[Stored data]
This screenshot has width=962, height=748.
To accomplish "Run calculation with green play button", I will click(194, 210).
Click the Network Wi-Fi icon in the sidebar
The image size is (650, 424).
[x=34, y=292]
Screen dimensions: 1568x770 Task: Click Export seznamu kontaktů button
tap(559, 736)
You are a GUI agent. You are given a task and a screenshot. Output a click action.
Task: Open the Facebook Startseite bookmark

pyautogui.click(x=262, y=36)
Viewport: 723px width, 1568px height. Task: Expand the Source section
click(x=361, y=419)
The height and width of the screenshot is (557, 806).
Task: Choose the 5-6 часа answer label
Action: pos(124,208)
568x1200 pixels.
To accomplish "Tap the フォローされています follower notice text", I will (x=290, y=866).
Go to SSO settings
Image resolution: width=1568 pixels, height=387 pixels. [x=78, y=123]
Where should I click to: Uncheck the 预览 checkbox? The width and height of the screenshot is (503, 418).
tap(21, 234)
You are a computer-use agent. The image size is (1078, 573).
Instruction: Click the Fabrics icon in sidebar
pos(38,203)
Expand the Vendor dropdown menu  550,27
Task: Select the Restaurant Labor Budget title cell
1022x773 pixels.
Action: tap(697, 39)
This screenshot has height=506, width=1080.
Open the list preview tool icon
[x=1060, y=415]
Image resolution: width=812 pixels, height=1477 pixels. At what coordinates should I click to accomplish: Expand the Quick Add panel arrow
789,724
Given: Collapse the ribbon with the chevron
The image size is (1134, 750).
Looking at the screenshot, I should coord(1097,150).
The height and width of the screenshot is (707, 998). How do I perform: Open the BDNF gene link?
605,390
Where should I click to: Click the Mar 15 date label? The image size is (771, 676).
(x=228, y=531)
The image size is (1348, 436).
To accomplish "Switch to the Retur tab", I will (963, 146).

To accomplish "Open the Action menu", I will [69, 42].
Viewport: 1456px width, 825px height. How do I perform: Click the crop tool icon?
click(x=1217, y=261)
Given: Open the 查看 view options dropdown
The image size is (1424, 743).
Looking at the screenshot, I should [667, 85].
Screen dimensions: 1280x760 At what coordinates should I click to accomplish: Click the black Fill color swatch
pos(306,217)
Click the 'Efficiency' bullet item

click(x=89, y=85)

**PROBLEM DETAILS**
Repeat every entry exactly, please.

**RESULT OF THIS TASK**
This screenshot has width=962, height=748.
To accomplish "Run calculation with green play button", I will click(194, 210).
Click the Network Wi-Fi icon in the sidebar
The image size is (650, 424).
[x=34, y=292]
Screen dimensions: 1568x770 Task: Click Export seznamu kontaktů button
tap(559, 736)
You are a GUI agent. You are given a task and a screenshot. Output a click action.
Task: Open the Facebook Startseite bookmark

pyautogui.click(x=262, y=36)
Viewport: 723px width, 1568px height. Task: Expand the Source section
click(x=361, y=419)
The height and width of the screenshot is (557, 806).
Task: Choose the 5-6 часа answer label
Action: pos(124,208)
568x1200 pixels.
To accomplish "Tap the フォローされています follower notice text", I will (x=290, y=866).
Go to SSO settings
Image resolution: width=1568 pixels, height=387 pixels. [x=78, y=123]
Where should I click to: Uncheck the 预览 checkbox? The width and height of the screenshot is (503, 418).
tap(21, 234)
You are a computer-use agent. The image size is (1078, 573).
Instruction: Click the Fabrics icon in sidebar
pos(38,203)
Expand the Vendor dropdown menu  550,27
Task: Select the Restaurant Labor Budget title cell
1022x773 pixels.
Action: tap(697, 39)
This screenshot has height=506, width=1080.
Open the list preview tool icon
[x=1060, y=415]
Image resolution: width=812 pixels, height=1477 pixels. At what coordinates should I click to accomplish: Expand the Quick Add panel arrow
789,724
Given: Collapse the ribbon with the chevron
The image size is (1134, 750).
Looking at the screenshot, I should coord(1097,150).
The height and width of the screenshot is (707, 998). How do I perform: Open the BDNF gene link?
605,390
Where should I click to: Click the Mar 15 date label? The image size is (771, 676).
(x=228, y=531)
The image size is (1348, 436).
To accomplish "Switch to the Retur tab", I will (963, 146).

To accomplish "Open the Action menu", I will [69, 42].
Viewport: 1456px width, 825px height. How do I perform: Click the crop tool icon?
click(x=1217, y=261)
Given: Open the 查看 view options dropdown
The image size is (1424, 743).
Looking at the screenshot, I should [667, 85].
Screen dimensions: 1280x760 At what coordinates should I click to accomplish: Click the black Fill color swatch
pos(306,217)
Click the 'Efficiency' bullet item

click(x=89, y=85)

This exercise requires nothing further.